* _Direction_
Select every line in the records that contains the word "computer" and copy those lines.

════════════════

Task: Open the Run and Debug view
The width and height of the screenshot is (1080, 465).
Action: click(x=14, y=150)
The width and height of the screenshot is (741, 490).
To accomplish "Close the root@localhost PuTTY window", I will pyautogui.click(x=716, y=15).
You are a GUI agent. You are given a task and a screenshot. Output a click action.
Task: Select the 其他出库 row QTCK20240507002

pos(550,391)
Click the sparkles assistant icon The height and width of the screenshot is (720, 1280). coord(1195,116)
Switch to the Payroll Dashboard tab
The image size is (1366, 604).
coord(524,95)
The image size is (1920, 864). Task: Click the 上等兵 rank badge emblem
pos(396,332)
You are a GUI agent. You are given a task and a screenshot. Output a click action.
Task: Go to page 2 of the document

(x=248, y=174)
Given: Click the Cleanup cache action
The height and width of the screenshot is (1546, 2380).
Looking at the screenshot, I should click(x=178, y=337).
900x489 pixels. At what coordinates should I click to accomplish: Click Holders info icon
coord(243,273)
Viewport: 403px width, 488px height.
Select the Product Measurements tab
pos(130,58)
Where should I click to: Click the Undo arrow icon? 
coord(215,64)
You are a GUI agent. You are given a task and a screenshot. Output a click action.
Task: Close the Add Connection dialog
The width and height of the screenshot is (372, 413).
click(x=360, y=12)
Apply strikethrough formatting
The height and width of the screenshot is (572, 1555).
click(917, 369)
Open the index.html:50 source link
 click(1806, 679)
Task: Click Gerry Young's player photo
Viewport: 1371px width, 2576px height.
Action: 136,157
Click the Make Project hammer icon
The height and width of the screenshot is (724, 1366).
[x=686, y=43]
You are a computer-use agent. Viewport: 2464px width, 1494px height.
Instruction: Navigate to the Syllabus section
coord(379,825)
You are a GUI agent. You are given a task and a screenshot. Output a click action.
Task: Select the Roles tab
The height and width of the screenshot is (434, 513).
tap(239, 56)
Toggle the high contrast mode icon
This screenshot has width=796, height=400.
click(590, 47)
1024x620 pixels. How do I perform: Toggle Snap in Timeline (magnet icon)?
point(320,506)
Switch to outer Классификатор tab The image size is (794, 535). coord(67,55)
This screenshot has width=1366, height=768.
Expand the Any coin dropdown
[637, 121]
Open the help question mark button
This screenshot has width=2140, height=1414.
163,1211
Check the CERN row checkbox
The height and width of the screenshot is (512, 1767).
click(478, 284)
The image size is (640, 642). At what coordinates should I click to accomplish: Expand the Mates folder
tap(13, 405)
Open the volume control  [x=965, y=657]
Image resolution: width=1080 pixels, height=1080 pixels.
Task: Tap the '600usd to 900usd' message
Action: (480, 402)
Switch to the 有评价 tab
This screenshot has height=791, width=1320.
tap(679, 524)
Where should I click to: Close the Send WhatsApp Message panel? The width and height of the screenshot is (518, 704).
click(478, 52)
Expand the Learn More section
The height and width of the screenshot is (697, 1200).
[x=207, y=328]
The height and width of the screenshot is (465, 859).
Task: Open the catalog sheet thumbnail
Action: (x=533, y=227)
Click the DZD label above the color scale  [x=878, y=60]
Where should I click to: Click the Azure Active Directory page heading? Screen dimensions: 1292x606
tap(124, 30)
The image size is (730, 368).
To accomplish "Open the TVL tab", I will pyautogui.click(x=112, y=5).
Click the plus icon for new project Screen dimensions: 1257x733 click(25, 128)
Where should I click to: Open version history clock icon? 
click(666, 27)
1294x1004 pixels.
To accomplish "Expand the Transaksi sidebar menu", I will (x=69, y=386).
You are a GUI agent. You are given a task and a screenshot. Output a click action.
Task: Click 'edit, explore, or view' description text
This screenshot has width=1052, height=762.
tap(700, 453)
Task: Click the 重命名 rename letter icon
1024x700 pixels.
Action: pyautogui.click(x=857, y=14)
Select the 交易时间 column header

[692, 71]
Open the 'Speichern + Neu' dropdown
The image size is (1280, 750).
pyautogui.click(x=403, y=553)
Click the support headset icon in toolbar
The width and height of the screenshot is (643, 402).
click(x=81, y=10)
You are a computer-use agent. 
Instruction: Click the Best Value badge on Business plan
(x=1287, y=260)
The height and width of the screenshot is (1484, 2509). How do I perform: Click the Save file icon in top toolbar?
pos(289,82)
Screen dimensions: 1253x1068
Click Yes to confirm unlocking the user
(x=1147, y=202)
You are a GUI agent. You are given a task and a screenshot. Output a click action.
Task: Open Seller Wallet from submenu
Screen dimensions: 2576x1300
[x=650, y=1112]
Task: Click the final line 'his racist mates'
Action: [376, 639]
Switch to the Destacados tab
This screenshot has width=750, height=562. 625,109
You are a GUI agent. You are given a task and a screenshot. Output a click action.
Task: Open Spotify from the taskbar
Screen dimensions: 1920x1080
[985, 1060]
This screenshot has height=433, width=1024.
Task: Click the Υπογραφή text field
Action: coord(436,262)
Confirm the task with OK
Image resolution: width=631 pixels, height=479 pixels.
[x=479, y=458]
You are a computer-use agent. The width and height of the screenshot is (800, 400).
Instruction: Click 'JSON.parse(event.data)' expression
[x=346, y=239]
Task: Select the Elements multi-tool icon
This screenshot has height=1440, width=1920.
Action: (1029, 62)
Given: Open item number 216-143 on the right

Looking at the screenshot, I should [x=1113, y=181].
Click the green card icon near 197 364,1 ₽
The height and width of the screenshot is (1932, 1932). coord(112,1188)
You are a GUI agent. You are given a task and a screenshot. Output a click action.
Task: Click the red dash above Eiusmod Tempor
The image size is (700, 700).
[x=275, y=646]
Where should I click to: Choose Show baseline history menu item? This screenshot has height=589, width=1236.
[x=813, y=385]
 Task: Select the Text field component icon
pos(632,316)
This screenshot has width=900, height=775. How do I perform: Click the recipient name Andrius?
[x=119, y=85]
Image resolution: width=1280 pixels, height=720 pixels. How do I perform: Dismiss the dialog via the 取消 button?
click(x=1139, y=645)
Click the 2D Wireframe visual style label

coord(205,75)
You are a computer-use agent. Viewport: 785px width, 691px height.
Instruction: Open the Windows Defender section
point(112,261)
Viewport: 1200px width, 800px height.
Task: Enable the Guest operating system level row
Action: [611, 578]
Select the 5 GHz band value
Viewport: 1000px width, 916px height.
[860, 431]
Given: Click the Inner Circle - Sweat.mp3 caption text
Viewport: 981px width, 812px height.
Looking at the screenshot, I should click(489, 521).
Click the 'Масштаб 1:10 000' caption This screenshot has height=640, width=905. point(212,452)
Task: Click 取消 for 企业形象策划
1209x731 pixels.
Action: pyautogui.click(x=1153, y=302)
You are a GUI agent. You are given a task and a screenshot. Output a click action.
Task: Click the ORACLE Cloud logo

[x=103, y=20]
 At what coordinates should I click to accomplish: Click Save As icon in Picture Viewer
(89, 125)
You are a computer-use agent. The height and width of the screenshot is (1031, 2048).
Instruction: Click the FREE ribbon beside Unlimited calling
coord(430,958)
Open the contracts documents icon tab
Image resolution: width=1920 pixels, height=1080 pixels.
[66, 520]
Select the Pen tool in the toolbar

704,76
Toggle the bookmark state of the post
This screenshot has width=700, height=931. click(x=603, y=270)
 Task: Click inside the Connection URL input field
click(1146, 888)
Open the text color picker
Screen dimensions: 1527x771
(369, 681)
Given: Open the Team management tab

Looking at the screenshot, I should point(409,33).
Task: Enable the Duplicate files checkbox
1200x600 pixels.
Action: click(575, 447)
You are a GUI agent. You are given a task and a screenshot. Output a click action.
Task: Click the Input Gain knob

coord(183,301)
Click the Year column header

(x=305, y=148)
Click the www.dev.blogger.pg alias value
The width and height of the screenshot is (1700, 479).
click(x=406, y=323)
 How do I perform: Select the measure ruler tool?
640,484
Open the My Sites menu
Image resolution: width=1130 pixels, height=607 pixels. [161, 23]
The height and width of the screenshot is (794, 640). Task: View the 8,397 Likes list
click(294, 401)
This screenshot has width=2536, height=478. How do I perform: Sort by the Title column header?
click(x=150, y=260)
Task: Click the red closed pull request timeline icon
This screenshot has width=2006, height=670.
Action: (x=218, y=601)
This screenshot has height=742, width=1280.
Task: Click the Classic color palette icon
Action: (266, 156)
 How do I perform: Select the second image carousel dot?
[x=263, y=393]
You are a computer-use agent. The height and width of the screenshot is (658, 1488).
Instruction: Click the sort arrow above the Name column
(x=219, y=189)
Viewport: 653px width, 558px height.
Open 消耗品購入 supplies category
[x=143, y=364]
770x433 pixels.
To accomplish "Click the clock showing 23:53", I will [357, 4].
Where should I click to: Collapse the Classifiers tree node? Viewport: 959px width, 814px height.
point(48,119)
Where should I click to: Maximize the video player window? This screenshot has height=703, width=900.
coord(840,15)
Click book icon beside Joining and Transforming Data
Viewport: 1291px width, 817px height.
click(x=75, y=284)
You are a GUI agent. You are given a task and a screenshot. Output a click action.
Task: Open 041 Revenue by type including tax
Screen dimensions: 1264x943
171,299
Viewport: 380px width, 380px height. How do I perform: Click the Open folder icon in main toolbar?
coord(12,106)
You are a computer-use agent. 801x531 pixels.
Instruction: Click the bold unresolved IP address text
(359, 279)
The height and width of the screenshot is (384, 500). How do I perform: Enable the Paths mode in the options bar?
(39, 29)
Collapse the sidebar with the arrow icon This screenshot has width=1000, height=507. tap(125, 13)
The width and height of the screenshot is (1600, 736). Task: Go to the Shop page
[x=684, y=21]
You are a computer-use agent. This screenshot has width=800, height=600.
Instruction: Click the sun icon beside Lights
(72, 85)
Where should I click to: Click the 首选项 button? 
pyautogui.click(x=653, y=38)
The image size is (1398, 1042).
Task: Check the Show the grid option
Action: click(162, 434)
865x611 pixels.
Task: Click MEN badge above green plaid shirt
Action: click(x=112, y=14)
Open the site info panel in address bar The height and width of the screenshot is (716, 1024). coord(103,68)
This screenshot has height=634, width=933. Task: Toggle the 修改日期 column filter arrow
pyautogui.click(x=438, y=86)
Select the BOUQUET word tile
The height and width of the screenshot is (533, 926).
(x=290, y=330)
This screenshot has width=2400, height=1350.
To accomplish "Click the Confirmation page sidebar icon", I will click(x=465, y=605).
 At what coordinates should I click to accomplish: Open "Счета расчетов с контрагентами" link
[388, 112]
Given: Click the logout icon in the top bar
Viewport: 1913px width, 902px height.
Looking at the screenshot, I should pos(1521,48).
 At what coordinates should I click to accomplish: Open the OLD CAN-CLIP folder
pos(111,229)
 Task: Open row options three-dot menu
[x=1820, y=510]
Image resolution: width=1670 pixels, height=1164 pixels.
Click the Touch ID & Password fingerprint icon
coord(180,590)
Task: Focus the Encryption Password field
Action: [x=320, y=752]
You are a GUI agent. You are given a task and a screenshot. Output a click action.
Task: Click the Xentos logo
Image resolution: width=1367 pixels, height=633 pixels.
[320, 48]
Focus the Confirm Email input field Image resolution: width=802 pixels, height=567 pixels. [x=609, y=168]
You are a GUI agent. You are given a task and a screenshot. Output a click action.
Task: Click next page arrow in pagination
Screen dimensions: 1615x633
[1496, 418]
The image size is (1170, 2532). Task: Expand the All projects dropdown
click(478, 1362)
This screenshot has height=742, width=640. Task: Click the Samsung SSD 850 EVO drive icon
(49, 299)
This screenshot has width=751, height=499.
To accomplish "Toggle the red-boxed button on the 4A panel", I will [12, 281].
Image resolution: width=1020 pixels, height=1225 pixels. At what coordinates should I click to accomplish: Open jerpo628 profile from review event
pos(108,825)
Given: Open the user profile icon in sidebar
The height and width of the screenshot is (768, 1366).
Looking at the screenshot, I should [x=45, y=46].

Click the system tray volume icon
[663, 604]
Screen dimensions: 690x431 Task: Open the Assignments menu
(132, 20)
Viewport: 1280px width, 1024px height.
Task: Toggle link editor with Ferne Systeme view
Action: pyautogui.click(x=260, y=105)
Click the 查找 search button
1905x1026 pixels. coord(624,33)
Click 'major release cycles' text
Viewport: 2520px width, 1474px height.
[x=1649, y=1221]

════════════════

* _Exercise solution_
You are a computer-use agent. Viewport: 2464px width, 1494px height.
You are a computer-use agent. 
You are a computer-use agent. The width and height of the screenshot is (800, 400).
You are a computer-use agent. Viewport: 785px width, 691px height.
You are a computer-use agent. The height and width of the screenshot is (1031, 2048).
You are a computer-use agent. The height and width of the screenshot is (658, 1488).
You are a computer-use agent. 801x531 pixels.
You are a computer-use agent. This screenshot has width=800, height=600.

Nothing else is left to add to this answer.